Toutefois, pour les PME, l’accès au crédit ne dépend pas uniquement des taux d’intérêt. Les flux de trésorerie, les garanties, la situation financière et les plans d’affaires jouent également un rôle important. Certaines banques développent donc des financements intégrés aux activités de production et de distribution.
Agribank, par exemple, a conclu un accord avec Saigon Co.op afin de financer la production, le développement de la chaîne de distribution, la logistique et les infrastructures, tout en soutenant les fournisseurs, agriculteurs et partenaires de son réseau. ACB coopère de son côté avec le Centre de la quatrième révolution industrielle de Hô Chi Minh-Ville (HCMC C4IR) pour accompagner les entreprises, notamment les PME.
Les entreprises soulignent cependant que les difficultés d’accès au financement persistent en raison des coûts élevés de production et du niveau encore important des taux d’intérêt. Du côté des entreprises exportatrices, les besoins en financement varient également en fonction du cycle d’activité. Selon Bill Nguyen, directeur commercial de Cainver Vietnam, certaines commandes nécessitent environ six mois entre l’achat des matières premières, la production et l’encaissement, tandis que les délais de paiement peuvent atteindre 120 jours. Une période trop courte de taux préférentiels suivie d’un taux variable risque donc de limiter l’efficacité du soutien.

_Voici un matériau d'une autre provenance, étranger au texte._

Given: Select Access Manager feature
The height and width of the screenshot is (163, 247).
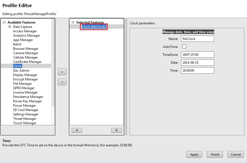Looking at the screenshot, I should pyautogui.click(x=25, y=31).
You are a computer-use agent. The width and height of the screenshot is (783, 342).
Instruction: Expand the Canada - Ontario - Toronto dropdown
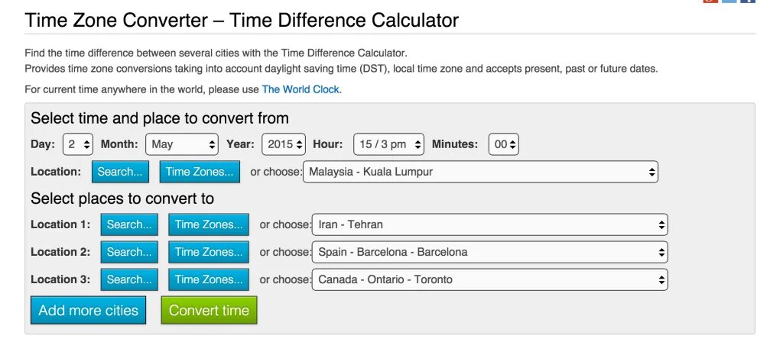[489, 279]
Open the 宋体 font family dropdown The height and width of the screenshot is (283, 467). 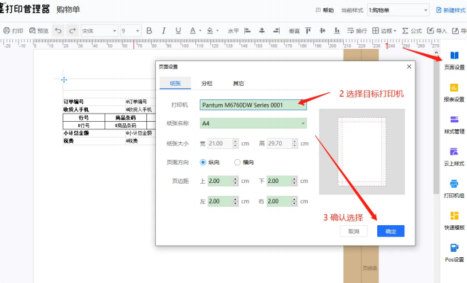click(x=98, y=31)
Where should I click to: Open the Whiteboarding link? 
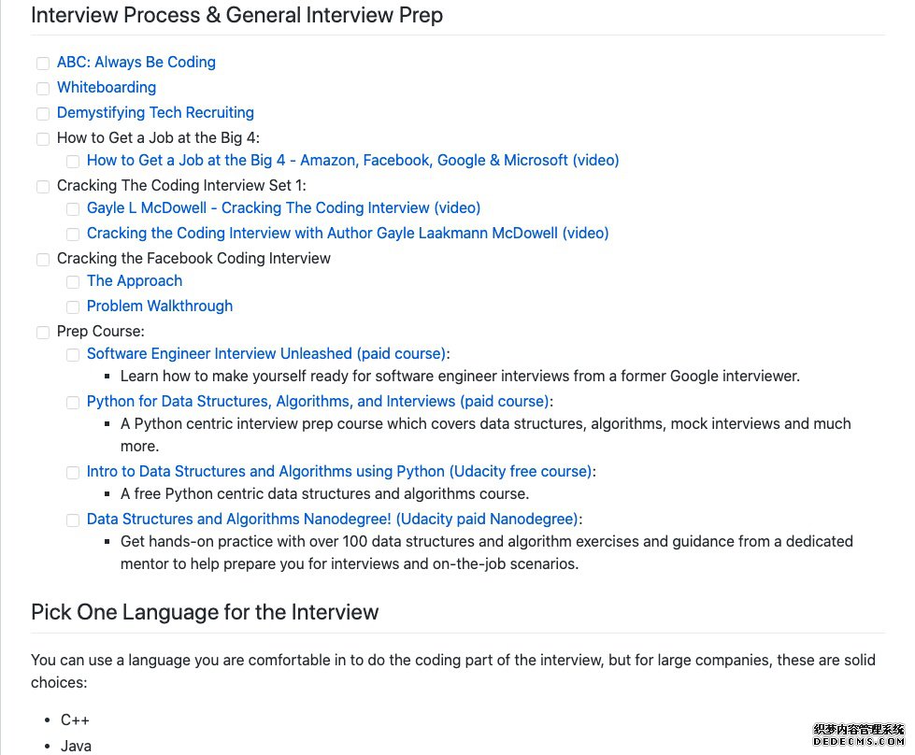click(x=107, y=87)
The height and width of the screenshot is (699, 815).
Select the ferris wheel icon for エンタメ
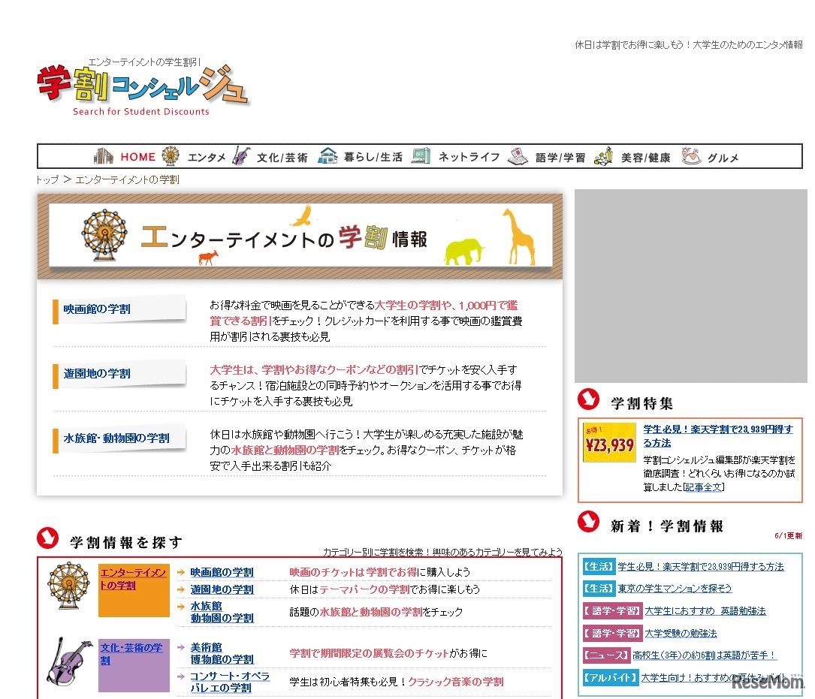click(x=171, y=156)
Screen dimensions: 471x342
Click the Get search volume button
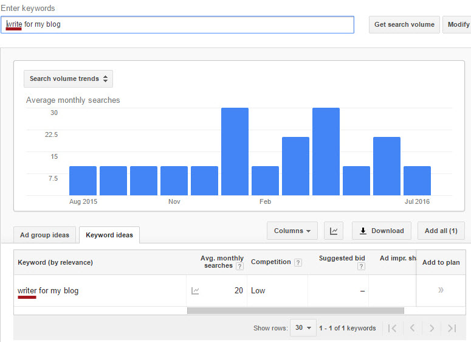(404, 25)
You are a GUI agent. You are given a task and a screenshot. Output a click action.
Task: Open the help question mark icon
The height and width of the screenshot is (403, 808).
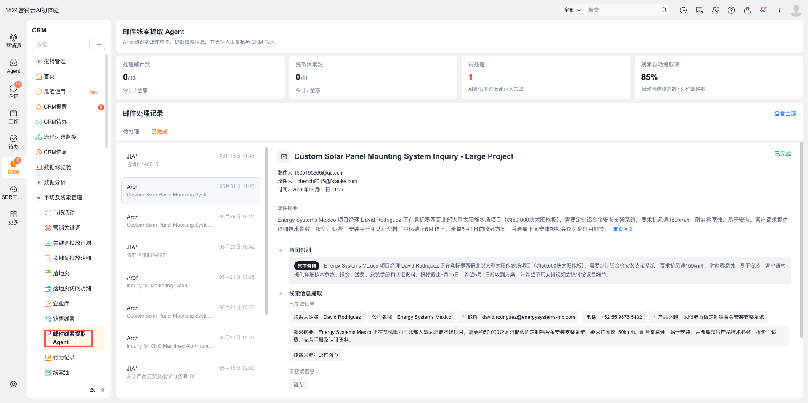tap(731, 10)
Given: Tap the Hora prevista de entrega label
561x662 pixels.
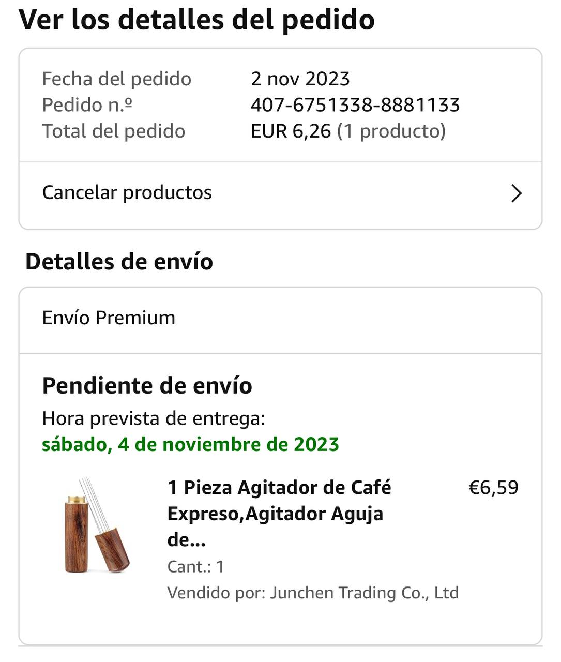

Selon des experts, l’efficacité de la politique de crédit dépend donc moins du seul niveau des taux que de la destination des financements. La priorité devrait être donnée aux activités productives, y compris la sous-traitance industrielle et l’assemblage, qui créent des emplois et renforcent les capacités de production.
Les infrastructures directement liées à la réduction des coûts des entreprises, notamment les routes, les ports et la logistique, devraient également bénéficier d’une attention particulière. Une baisse des coûts logistiques permettrait d’améliorer la compétitivité des produits vietnamiens et de soutenir l’expansion des entreprises.
Ainsi, la politique de crédit en faveur des PME ne consiste pas seulement à réduire les taux ou à augmenter les enveloppes de prêts. L’essentiel est d’orienter les ressources vers les bonnes entreprises, en fonction de leur cycle d’activité et des secteurs capables de créer des capacités de production, des emplois et de la valeur ajoutée pour l’économie.